==== Records supplied ====
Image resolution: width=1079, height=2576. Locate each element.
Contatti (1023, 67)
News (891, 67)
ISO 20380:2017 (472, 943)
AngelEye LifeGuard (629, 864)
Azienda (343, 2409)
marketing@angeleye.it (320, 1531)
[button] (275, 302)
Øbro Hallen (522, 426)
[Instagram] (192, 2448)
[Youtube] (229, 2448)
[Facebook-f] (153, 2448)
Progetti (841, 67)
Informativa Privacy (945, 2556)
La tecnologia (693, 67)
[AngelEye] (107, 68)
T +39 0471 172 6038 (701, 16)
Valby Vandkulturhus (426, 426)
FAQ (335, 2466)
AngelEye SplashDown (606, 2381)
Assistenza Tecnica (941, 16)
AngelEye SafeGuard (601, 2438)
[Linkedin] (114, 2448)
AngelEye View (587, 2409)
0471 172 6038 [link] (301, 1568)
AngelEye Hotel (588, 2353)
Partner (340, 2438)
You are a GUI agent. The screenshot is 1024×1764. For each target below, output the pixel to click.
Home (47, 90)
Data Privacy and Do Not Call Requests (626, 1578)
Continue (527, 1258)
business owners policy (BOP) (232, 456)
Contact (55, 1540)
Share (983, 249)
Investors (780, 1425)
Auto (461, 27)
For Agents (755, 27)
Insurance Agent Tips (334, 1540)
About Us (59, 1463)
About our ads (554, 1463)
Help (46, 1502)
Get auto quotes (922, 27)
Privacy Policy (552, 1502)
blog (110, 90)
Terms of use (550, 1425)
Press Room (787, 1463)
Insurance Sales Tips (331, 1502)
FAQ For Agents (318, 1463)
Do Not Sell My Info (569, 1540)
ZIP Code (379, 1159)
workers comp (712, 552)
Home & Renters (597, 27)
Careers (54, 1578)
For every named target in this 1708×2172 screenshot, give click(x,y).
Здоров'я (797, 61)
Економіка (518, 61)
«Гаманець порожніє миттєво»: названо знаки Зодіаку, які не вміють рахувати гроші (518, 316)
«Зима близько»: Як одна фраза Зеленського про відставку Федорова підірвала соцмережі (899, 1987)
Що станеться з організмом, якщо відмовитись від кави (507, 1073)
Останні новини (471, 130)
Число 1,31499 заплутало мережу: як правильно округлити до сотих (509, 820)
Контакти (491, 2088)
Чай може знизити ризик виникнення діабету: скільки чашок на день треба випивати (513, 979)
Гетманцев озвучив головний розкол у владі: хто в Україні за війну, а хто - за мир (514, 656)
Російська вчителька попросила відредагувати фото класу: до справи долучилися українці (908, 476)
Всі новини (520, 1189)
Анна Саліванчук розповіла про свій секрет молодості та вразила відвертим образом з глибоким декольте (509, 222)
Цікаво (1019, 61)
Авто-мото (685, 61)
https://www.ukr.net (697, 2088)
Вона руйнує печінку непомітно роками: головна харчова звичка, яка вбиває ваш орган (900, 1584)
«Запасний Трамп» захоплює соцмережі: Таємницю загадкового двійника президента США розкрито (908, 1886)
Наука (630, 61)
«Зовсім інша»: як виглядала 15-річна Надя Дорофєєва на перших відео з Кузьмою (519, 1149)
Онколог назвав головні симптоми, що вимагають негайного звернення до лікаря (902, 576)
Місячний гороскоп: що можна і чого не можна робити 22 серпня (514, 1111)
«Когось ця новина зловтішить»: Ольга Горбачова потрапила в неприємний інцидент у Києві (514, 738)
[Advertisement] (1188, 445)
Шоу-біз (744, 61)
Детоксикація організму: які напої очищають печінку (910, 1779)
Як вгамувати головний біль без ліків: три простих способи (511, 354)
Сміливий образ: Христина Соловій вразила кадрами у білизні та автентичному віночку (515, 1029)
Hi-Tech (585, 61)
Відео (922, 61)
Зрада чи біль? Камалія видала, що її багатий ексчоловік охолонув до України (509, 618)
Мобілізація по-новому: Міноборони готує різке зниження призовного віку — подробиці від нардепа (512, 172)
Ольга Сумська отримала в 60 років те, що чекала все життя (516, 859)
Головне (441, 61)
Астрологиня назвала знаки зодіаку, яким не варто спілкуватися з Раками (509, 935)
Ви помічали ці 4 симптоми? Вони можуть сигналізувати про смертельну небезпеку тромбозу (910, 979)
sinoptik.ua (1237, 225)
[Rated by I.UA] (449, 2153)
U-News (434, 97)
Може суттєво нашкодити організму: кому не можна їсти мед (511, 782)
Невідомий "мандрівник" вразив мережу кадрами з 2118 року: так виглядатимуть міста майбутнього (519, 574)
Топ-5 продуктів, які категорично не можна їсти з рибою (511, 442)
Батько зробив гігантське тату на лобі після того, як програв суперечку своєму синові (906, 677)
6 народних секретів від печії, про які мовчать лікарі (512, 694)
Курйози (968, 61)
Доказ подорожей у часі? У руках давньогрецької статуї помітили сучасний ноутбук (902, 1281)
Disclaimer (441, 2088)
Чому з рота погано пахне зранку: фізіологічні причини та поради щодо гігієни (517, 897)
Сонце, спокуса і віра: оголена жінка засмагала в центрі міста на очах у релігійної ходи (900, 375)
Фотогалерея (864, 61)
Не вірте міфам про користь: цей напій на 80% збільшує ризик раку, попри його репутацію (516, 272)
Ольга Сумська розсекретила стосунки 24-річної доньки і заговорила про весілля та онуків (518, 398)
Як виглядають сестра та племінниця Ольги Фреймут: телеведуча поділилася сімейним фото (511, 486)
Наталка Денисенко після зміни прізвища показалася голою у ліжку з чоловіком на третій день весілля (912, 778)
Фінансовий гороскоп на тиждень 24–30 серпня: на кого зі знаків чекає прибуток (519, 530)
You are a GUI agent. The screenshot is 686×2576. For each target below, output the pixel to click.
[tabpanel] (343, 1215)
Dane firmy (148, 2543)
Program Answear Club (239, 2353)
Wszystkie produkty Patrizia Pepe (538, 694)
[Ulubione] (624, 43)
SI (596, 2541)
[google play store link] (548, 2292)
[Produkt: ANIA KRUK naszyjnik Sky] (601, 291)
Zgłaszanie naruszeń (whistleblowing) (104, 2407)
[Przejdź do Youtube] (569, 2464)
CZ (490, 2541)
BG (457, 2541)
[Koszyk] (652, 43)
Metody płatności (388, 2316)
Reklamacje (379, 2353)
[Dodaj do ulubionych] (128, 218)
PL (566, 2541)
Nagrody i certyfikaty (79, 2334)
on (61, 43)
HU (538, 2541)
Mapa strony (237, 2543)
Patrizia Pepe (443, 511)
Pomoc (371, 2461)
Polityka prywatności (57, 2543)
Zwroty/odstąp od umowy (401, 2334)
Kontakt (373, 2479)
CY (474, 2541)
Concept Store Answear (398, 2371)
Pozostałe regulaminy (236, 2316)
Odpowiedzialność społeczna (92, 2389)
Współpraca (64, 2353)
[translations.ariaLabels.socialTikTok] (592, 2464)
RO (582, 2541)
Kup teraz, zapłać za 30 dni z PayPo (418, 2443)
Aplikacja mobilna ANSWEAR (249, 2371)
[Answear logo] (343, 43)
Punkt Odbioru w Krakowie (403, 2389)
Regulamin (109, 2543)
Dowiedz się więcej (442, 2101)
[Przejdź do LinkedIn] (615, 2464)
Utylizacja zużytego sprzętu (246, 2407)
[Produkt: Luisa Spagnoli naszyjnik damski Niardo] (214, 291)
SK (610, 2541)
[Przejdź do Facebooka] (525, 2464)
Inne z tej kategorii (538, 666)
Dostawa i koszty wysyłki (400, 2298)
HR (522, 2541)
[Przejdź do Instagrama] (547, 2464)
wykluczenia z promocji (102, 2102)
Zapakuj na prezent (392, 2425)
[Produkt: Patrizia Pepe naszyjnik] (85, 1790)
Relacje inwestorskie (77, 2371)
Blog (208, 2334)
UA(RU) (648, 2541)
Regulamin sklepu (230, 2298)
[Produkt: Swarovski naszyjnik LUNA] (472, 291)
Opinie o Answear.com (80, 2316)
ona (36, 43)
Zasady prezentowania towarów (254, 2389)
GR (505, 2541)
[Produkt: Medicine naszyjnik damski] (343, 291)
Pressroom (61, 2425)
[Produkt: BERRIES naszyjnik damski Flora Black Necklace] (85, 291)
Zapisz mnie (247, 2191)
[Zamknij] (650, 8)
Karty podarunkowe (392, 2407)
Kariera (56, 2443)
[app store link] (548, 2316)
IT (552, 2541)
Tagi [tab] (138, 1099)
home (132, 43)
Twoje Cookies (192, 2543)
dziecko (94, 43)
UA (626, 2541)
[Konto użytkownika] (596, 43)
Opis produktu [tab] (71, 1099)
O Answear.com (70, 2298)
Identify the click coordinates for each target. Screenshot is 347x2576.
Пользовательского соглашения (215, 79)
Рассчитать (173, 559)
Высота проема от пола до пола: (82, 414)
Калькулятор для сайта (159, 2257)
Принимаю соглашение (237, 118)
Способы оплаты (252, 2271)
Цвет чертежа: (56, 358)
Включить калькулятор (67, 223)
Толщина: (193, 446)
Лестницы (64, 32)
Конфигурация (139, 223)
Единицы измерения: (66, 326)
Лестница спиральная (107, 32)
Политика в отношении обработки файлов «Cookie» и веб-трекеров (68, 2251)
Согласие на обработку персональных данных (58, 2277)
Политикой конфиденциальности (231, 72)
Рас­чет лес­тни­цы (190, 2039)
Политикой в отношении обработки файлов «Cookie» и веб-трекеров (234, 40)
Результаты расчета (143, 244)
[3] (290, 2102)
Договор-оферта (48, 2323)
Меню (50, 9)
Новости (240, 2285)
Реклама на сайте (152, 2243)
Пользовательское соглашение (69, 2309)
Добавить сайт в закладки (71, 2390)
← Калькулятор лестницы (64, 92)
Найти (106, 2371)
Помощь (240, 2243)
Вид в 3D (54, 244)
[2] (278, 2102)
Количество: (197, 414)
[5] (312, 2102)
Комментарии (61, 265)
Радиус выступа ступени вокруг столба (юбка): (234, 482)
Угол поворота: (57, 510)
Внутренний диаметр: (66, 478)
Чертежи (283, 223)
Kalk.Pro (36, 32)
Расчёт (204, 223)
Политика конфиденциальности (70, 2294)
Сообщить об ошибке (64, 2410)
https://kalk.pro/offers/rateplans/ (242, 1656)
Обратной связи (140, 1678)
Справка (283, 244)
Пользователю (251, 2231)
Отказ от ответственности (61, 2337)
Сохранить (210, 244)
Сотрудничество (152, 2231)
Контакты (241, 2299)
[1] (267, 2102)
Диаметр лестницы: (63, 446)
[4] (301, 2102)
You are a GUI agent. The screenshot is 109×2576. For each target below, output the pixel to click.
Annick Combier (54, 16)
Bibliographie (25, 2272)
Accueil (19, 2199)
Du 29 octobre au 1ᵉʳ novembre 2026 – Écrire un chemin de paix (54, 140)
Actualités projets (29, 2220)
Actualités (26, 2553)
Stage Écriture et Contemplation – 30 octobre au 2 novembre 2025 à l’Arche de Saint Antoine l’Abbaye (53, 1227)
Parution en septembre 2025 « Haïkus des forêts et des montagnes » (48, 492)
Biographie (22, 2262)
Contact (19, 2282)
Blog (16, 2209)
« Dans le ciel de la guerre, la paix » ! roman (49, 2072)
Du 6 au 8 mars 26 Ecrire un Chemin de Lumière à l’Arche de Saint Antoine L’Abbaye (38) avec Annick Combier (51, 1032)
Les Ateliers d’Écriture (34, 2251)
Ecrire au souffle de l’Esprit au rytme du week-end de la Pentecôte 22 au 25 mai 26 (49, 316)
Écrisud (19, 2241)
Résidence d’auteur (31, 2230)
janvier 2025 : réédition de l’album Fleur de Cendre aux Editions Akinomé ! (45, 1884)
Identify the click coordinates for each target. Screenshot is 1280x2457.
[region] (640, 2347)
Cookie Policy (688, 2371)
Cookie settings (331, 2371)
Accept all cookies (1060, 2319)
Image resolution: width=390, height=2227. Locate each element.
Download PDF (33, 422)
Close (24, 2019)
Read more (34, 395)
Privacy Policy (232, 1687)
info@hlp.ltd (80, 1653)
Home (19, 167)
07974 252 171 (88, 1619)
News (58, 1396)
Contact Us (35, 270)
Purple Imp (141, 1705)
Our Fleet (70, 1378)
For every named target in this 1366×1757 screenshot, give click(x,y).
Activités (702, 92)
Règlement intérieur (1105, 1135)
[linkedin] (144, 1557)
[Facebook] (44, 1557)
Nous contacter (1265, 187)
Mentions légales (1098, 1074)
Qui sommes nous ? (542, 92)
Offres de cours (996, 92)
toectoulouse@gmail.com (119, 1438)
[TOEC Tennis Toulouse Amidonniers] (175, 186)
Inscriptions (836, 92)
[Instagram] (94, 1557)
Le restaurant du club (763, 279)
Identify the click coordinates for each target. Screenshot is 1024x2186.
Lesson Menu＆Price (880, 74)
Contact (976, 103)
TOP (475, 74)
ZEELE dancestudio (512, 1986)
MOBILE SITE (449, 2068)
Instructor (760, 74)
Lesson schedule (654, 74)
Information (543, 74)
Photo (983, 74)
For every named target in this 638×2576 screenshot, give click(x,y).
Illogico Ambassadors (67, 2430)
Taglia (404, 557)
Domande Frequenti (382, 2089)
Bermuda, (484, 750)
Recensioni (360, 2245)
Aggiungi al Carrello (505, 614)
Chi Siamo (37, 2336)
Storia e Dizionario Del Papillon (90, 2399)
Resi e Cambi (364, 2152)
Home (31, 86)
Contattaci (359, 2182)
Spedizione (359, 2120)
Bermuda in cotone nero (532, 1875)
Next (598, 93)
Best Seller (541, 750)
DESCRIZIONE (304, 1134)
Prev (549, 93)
====
The line above containing "https://kalk.pro/offers/rateplans/ (242, 1656)", the line containing "Actualités (26, 2553)", and every line between them are to be transcribed exactly; no other line is wanted.

https://kalk.pro/offers/rateplans/ (242, 1656)
Обратной связи (140, 1678)
Справка (283, 244)
Пользователю (251, 2231)
Отказ от ответственности (61, 2337)
Сохранить (210, 244)
Сотрудничество (152, 2231)
Контакты (241, 2299)
[1] (267, 2102)
Диаметр лестницы: (63, 446)
[4] (301, 2102)
You are a GUI agent. The screenshot is 109×2576. For each target below, output the pixel to click.
Annick Combier (54, 16)
Bibliographie (25, 2272)
Accueil (19, 2199)
Du 29 octobre au 1ᵉʳ novembre 2026 – Écrire un chemin de paix (54, 140)
Actualités projets (29, 2220)
Actualités (26, 2553)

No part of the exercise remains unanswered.